A presença de MC Ryan SP na batalha clandestina de rima organizada por Salvador da Rima e Jotapé disparou um sinal de alerta vermelho no circuito nacional do freestyle. O episódio acendeu uma fogueira de discussões acaloradas entre organizadores, rimadores e o público, dividindo opiniões sobre a responsabilidade social de quem constrói a cultura de rua. O centro da polêmica reside no contraste incômodo entre o tratamento dado a grandes astros do mainstream e a postura rigorosa adotada contra artistas periféricos.
O movimento de batalhas de rima vem consolidando um processo de auto-organização e estabelecimento de condutas éticas fundamentais. Recentemente, a cena não hesitou em afastar e cortar de diversas batalhas nomes de expressão como MC Estudante, Kroy e MC Guri, que foram completamente desligados do circuito após graves denúncias de agressão, abuso psicológico e violência de gênero contra mulheres. Essa postura firme vinha sendo celebrada como um marco de amadurecimento, transformando as rodas de rima em espaços que se dizem categoricamente contra a violência contra a mulher.

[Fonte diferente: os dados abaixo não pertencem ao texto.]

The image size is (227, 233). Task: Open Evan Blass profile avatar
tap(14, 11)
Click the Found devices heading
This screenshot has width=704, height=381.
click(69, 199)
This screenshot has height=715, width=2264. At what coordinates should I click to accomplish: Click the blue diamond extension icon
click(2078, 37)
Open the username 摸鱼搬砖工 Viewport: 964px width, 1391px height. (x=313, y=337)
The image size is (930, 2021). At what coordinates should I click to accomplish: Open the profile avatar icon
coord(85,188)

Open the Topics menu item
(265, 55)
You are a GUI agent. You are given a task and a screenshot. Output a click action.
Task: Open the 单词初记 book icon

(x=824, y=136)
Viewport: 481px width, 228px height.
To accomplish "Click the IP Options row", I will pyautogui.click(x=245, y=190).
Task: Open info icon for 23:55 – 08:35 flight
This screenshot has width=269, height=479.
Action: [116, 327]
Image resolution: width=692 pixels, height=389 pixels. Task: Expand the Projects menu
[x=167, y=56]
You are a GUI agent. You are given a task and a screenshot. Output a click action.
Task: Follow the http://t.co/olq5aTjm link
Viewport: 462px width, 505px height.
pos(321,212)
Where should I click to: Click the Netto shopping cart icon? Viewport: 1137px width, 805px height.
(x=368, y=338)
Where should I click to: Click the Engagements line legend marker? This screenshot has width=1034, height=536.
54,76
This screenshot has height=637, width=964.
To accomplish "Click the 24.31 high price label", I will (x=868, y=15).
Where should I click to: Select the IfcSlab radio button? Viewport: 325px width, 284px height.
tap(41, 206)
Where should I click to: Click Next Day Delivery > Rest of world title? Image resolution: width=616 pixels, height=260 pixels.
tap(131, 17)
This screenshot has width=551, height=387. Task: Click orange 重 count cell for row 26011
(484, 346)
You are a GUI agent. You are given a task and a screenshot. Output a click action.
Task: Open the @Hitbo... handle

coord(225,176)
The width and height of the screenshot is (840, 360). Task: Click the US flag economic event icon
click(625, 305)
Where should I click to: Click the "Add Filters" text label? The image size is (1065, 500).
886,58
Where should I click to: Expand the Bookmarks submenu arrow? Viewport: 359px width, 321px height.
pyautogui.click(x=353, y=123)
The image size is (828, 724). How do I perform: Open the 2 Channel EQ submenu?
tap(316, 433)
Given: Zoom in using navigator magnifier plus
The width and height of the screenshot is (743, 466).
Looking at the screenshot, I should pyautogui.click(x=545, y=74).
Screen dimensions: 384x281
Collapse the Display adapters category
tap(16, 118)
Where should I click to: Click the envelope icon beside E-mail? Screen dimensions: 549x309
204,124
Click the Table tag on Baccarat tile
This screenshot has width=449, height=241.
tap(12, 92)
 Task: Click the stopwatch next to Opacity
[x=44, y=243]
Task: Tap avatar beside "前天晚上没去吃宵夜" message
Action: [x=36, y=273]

A contestação ganhou força imediata nas redes sociais assim que imagens do funkeiro no evento começaram a circular, gerando cobranças diretas aos idealizadores. O foco central da revolta é o forte choque de critérios éticos dentro de um modelo de evento que defende uma bandeira de conscientização. O público aponta que, enquanto artistas locais são severamente banidos por desvios de conduta, astros consagrados que respondem por agressões domésticas documentadas continuam sendo calorosamente recebidos e validados pela liderança da cena.
As justificativas apresentadas pelos envolvidos expuseram as rachaduras ideológicas da cena. O funkeiro declarou publicamente que compareceu ao local após receber um convite direto para prestigiar o evento por parte do próprio Salvador, o que colocou a organização sob forte vidraça. Em contrapartida, Salvador declarou que não pode ser responsabilizado e que a ideia original era estritamente realizar uma roda de rimas com artistas renomados para entregar um conteúdo de alto nível para o público. Diante do impacto negativo e de toda a polêmica gerada pelo episódio, o organizador afirmou textualmente que decidiu não realizar mais outras batalhas com esse mesmo formato.
Ainda assim, o desconforto expõe uma ferida profunda sobre os rumos do Hip Hop e suas ramificações comerciais. A cobrança implacável do público reflete o receio legítimo de que o avanço ético conquistado pelas ligas de batalha seja relativizado e jogado de lado quando celebridades de alto calibre entram em cena. O debate sobre a dualidade de critérios na recepção de figuras associadas a abusos domésticos segue incendiando as redes sociais, deixando o circuito em estado de constante vigília sobre seus próprios valores essenciais.